The IRC started working in South Sudan in 1989. With more than 900 full-time staff members, the IRC in South Sudan provides critical primary and reproductive health and nutrition, environmental health, protection, and economic recovery, and resilience services to increasingly vulnerable internally displaced persons, refugees, returnees, and host communities. The IRC in South Sudan partners with national and state authorities and local partners to strengthen health systems and support especially displaced populations to obtain durable solutions.

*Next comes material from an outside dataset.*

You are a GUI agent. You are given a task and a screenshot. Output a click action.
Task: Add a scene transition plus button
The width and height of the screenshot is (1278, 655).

The IRC has a main office in Khartoum with four field offices in El-Gadarif, Blue Nile, Al Jazeera, and South Kordofan states. Currently, all operations are suspended except for IRC operations in El-Gadarif. In Sudan, the IRC supports people impacted by conflict and crisis, including women, children, the elderly, persons with disabilities, refugees, mixed populations, and host communities. We provide integrated health, nutrition and water, sanitation, and hygiene (WASH) program and also provide child protection services and comprehensive women and girls’ protection and empowerment services including gender-based violence (GBV) survivors.